Soaring food and fuel prices threaten to widen the funding gap faced by the United Nations food aid agency this year, prompting officials to intensify their plea for last-minute donations they hope will preclude cuts to assistance for needy nations.
The World Food Program, the Rome-based UN agency, has been canvassing donor nations in recent weeks to help fill its $500-million shortfall for donations planned for 2008. But needs have only increased since Josette Sheeran, WFP's executive director, visited Washington late last month as part of the tour aimed at cobbling together the half-billion dollars it requires to feed 73 million people this year.
Since then, Sheeran said in a letter to donor countries on March 20, "food prices have increased another 20 percent and such increases show no sign of abating any time soon." Crops generally represent a third of WFP's operational costs.
The price increases have ballooned WFP's 2008 costs from an original calculation of $2.9 billion to at least $3.4 billion today - and that doesn't include new, unanticipated needs as sky-rocketing food prices squeeze the world's poor.

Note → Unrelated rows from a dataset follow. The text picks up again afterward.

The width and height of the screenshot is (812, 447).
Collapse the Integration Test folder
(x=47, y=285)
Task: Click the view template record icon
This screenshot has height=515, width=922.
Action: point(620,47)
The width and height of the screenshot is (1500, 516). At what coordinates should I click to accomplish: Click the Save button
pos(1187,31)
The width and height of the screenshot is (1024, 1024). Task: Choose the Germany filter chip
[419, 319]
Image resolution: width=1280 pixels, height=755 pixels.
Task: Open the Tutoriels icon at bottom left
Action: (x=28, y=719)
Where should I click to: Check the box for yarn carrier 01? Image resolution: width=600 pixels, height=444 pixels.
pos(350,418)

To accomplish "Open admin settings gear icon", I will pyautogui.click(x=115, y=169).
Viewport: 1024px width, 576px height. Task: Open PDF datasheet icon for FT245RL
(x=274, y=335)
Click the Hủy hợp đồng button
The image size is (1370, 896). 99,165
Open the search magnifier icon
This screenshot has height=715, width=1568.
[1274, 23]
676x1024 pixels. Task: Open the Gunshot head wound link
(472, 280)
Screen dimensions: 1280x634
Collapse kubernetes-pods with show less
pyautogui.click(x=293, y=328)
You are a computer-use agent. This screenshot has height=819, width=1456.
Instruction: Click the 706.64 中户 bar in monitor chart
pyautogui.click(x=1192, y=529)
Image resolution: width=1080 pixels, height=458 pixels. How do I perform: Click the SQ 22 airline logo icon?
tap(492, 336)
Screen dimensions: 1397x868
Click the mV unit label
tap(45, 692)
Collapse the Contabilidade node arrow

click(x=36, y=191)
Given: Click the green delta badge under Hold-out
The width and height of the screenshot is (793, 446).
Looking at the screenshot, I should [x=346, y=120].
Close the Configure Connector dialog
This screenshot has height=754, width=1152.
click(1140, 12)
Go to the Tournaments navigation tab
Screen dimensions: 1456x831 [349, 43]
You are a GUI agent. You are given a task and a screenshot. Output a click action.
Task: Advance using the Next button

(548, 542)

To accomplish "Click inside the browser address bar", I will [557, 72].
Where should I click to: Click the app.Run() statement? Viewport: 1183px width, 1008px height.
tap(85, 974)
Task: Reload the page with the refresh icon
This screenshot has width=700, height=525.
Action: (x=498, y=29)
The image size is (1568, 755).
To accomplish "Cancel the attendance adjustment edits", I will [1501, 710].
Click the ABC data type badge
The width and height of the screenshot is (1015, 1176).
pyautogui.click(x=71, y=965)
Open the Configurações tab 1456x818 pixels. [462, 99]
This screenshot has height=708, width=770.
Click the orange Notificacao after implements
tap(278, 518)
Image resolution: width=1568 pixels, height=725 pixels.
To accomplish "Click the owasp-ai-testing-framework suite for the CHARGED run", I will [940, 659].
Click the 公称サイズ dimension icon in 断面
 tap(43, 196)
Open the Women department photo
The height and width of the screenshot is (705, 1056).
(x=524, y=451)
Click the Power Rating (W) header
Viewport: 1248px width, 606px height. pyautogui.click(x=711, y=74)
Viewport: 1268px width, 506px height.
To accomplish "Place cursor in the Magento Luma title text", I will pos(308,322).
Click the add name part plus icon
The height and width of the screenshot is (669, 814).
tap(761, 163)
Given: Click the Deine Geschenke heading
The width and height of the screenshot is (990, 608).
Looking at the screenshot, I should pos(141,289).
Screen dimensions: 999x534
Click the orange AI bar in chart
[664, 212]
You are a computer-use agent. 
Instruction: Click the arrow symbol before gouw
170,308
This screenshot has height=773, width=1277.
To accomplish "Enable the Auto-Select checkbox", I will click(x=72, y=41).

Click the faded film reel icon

WFP's quandary sheds light on the underbelly of a historic boom on world commodity markets, which have been a windfall for exporters in the United States and elsewhere.
Prices for wheat, corn, and soybeans have all hit record highs in recent months - fuelled by growing biofuel production and surging demand in countries like China - but remain vulnerable to shocks shadowing the overall global economy. The trend is compounded by record oil prices that make it more expensive to ship or truck aid to hungry people.
This "dramatic market challenge" marks the first time WFP has gone back to donors to ask for extra funds based solely on exploding prices, Sheeran told reporters by phone on Monday. She said stepped-up donations must come by May to avoid disrupting donations months into the future. It can take five months, for instance, to get aid to Sudan's Darfur region.